= Ejercicios propuestos =
**1.** Resume en forma de lista el párrafo del relato de viaje que empieza con "En el pequeño pueblo de Meski" y conserva sus datos principales.
**2.** Según el relato de viaje, ¿qué apareció abajo al asomarse a una cresta de las dunas?

= Texto fuente =
Por encima del bosque de palmeras se alzaba una meseta de roca, y encima de ella una extensa kasbah de aspecto abandonado y ruinoso; mochilas al hombro, pasamos la mañana en acercarnos hasta ella, después de conseguir esquivar a los numerosos "guías" que nos iban saliendo al paso. Aunque desde fuera se veía algo más entera, por dentro era una pura ruina de muros caídos y cascotes, con zonas que parecían a punto de derrumbarse; lo que debió ser una mezquita conservaba todavía las filas de columnas y arcos del interior, pero a cielo abierto.






En el pequeño pueblo de Meski no había dónde comprar pan o algo de comida. En realidad se trataba de un poblado de mísero aspecto, lleno de críos jugando en las estrechas y polvorientas calles que separaban sus casas de adobe, y de mujeres que pasaban transportando fardos y recipientes sobre la cabeza; viejos sentados a la sombra, hombres trabajando en los huertos, y unos obreros fabricando ladrillos de adobe de la manera más artesanal que imaginarse pueda.

Así que seguimos ruta hacia Erfoud, más al Sur, y justo antes de llegar encontramos por fín la imagen que todos llevamos en la cabeza con la palabra DESIERTO escrita debajo: un bonito campo de dunas doradas, sinuosas, con su textura rizada por el viento y todo. Un desierto en miniatura, por el que nos paseamos durante un buen rato, subiendo y bajando; sintiendo la fina arena, caliente por encima y fría por debajo, resbalar entre los dedos de los pies descalzos, y mirando el rastro de nuestras huellas perdiéndose en cimas y hondonadas. Hasta que, al asomarnos a una cresta, vimos allá abajo lo que parecía ser un campamento militar; no éramos los protagonístas de "Arena y viento" espiando a sospechosas caravanas ocultas tras las dunas..., así que nos dimos la vuelta, por si las moscas.

= Registros almacenados =
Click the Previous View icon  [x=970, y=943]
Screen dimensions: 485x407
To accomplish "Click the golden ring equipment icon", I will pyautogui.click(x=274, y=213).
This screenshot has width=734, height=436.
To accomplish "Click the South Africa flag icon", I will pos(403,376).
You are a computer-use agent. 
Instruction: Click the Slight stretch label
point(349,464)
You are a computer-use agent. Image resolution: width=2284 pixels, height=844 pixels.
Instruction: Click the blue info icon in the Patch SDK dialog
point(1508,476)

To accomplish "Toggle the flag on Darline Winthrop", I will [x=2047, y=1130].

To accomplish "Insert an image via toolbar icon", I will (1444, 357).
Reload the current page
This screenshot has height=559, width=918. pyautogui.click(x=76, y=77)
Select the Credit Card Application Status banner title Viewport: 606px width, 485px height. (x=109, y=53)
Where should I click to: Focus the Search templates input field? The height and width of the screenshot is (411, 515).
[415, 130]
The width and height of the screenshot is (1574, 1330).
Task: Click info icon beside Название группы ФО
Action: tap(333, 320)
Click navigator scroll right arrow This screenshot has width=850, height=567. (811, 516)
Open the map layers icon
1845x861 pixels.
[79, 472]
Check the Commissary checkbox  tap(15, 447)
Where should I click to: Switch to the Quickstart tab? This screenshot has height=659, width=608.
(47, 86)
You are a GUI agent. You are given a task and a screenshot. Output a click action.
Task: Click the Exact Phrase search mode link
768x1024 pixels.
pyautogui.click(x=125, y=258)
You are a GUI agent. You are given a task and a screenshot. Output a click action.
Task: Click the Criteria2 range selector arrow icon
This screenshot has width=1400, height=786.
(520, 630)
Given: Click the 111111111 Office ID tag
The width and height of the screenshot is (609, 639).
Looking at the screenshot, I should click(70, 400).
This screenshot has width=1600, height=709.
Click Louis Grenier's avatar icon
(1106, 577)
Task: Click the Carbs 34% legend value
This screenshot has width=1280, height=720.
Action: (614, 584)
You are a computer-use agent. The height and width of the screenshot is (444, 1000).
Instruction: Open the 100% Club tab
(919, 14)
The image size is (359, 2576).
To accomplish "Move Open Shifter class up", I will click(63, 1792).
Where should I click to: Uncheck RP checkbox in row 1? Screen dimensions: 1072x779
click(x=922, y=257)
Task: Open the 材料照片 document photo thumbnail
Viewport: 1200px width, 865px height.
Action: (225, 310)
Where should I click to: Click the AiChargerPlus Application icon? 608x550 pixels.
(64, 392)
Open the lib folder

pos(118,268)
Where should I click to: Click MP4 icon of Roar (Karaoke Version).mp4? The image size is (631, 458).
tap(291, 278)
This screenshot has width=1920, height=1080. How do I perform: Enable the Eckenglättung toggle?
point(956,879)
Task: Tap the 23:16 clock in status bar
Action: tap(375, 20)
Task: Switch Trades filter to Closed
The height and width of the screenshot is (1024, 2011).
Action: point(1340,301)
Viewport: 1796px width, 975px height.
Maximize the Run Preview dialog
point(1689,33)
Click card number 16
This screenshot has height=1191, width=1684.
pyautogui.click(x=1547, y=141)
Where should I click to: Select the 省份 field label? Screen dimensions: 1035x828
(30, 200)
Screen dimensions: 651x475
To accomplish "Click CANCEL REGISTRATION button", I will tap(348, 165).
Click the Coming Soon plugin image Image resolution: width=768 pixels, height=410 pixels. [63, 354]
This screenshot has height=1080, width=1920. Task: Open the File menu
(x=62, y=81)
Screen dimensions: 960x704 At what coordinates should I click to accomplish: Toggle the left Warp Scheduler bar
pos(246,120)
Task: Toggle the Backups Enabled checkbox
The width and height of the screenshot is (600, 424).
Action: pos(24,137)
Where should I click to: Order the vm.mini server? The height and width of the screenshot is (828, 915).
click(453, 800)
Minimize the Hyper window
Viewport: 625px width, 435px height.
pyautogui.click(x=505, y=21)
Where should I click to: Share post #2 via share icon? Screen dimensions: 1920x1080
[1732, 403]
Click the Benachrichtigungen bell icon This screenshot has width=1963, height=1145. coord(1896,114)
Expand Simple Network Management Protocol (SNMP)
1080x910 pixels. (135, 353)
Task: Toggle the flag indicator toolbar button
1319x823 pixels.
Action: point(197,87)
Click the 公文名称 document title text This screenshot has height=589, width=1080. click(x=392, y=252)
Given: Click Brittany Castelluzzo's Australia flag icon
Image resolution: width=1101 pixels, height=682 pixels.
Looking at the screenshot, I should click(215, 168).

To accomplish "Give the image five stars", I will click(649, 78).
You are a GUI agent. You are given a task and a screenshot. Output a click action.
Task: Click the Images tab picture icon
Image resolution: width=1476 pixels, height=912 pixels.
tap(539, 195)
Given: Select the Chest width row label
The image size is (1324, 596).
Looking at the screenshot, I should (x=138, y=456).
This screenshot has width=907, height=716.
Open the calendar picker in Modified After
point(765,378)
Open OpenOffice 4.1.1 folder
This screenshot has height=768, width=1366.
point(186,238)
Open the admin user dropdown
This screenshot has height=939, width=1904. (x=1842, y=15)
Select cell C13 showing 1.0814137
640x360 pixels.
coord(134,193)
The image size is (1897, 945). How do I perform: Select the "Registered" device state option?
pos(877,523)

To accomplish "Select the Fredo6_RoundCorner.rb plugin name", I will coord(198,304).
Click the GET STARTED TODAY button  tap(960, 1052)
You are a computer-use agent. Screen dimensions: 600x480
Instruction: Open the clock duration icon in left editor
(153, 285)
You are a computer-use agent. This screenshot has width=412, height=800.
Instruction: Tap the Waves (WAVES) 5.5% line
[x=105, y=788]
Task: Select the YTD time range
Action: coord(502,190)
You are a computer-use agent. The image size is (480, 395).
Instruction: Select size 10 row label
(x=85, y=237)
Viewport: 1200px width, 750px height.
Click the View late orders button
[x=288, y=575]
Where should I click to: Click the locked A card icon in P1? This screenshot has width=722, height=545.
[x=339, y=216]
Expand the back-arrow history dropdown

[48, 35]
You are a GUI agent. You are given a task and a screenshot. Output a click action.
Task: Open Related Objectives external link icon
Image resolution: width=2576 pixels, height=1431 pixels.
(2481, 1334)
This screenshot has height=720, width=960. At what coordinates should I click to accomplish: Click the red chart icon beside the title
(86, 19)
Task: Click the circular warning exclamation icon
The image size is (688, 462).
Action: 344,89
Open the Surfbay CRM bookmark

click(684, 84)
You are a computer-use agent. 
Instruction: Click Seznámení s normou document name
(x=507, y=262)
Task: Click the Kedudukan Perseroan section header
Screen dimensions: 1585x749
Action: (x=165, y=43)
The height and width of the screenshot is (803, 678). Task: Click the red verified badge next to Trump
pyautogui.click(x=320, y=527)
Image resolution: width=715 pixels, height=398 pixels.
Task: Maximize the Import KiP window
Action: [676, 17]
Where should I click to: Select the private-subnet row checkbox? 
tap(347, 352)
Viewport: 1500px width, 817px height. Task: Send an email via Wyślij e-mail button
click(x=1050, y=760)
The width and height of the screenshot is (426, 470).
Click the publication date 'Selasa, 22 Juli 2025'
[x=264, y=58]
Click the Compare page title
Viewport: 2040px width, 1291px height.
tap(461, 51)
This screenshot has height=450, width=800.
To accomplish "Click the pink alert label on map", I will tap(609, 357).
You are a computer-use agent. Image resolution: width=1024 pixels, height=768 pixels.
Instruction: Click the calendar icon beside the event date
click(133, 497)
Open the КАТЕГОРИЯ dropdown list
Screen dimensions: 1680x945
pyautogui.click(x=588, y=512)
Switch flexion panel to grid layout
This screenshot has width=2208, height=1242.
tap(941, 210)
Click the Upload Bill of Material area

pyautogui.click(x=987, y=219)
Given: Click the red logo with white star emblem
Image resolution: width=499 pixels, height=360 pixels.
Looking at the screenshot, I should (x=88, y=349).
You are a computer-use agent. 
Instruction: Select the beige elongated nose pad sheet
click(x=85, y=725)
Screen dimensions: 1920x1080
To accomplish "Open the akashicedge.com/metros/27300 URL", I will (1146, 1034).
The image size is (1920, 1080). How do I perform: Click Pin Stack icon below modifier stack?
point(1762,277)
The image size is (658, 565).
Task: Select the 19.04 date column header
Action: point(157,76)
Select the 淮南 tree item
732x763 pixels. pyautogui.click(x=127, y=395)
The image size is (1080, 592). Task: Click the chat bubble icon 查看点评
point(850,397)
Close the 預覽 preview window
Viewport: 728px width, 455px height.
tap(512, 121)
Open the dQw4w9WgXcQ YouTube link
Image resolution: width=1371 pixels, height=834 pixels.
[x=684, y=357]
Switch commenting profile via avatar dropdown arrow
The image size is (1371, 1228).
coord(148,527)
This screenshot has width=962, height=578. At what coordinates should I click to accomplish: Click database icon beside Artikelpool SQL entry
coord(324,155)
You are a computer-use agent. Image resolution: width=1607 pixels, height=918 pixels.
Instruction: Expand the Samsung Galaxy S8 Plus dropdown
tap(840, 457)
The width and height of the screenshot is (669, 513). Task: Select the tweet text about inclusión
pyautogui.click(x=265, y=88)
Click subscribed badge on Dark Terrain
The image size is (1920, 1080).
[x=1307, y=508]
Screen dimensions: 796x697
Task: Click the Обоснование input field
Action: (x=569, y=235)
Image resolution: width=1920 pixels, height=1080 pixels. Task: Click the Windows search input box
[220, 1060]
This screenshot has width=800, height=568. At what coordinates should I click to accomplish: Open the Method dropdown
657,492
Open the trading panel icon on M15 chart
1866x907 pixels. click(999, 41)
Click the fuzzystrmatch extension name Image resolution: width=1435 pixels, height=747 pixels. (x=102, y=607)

= Ejercicios resueltos =
**1.**
- En Meski no había dónde comprar pan ni comida.
- Era un poblado de aspecto mísero, con casas de adobe separadas por calles estrechas y polvorientas.
- En las calles jugaban niños, y pasaban mujeres que llevaban fardos y recipientes sobre la cabeza.
- Había viejos sentados a la sombra y hombres que trabajaban en los huertos.
- Unos obreros fabricaban ladrillos de adobe de la manera más artesanal.

**2.** Apareció lo que parecía ser un campamento militar.